▶ WHAT YOU HAVE TO DO
Retype the passage in the article below about Liam Whyatt's apprenticeship, from "Apprentice Liam Whyatt" up to and including "Trading Estate, Gateshead.".

▶ SOURCE
- - -
Apprentice Liam Whyatt at Rubb Buildings Ltd

Rubb Buildings Ltd has welcomed our first Technical Apprentice to our Engineering Design Department at Team Valley Trading Estate, Gateshead.

Liam Whyatt, who attended Heworth Grange School decided that he wanted to pursue a technical apprenticeship rather than go to university after achieving excellent GCSE and AS Level grades.

Liam, who is studying Mechanical Engineering at Tyne Metropolitan College, Wallsend, said: “I really wanted to gain some hands-on experience in the world of work. At Rubb it is really interesting how all the elements of design, manufacturing and construction come together in one place. I am looking forward to working here.”

Rubb Buildings Ltd specialises in the design and manufacture of quality relocatable and permanent engineered fabric structures.

Design Office Manager Dale Robinson (pictured above, left) added: “We are pleased Liam has decided to pursue an apprenticeship route with Rubb. From first-hand experience a ‘work while you learn’ system gives a better practical understanding of the theory taught in universities and colleges. Liam has a keen interest in engineering and will develop the skills and knowledge at Rubb to become a successful engineer and play a key role in the future development of the company.”
- - -
▶ DATA EXTRACT

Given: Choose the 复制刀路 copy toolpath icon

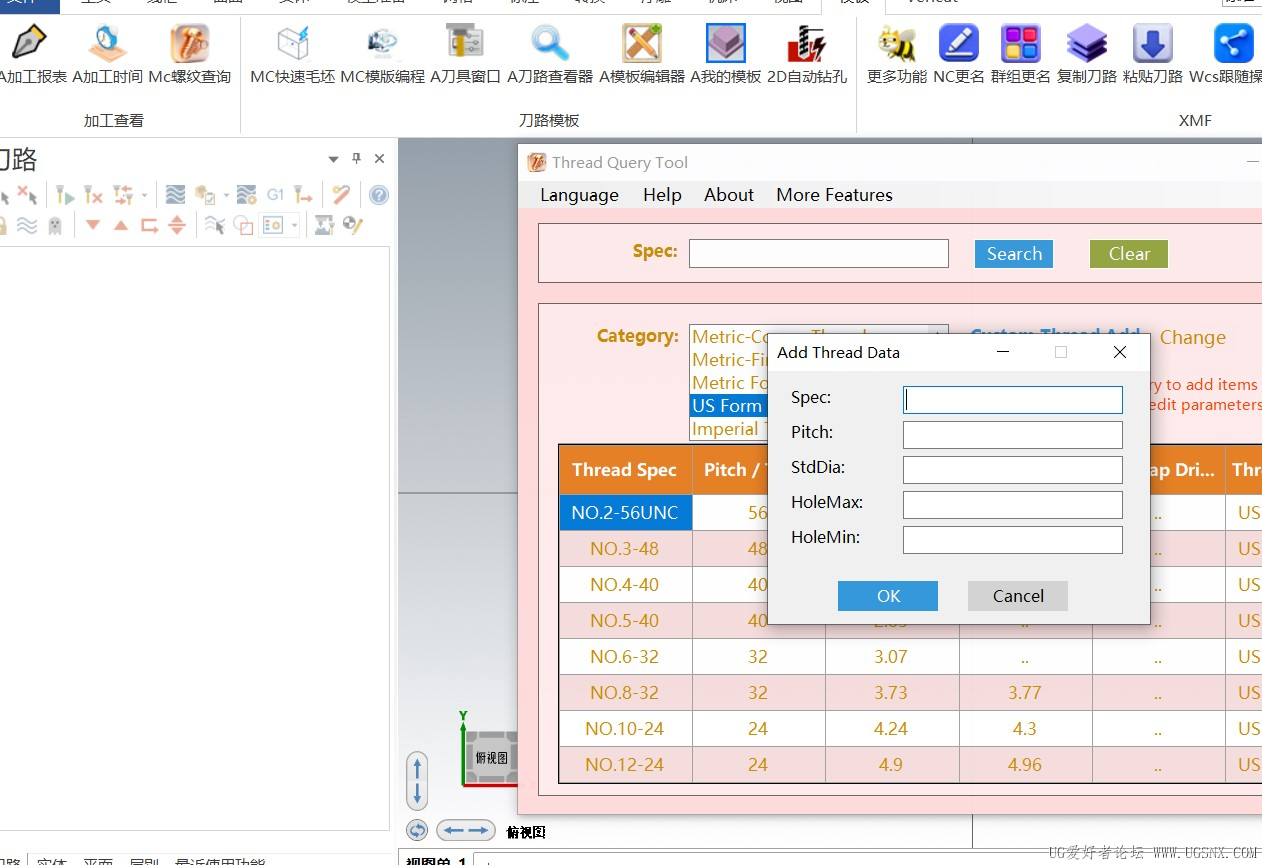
- - -
▶ EXERCISE OUTPUT
Apprentice Liam Whyatt at Rubb Buildings Ltd

Rubb Buildings Ltd has welcomed our first Technical Apprentice to our Engineering Design Department at Team Valley Trading Estate, Gateshead.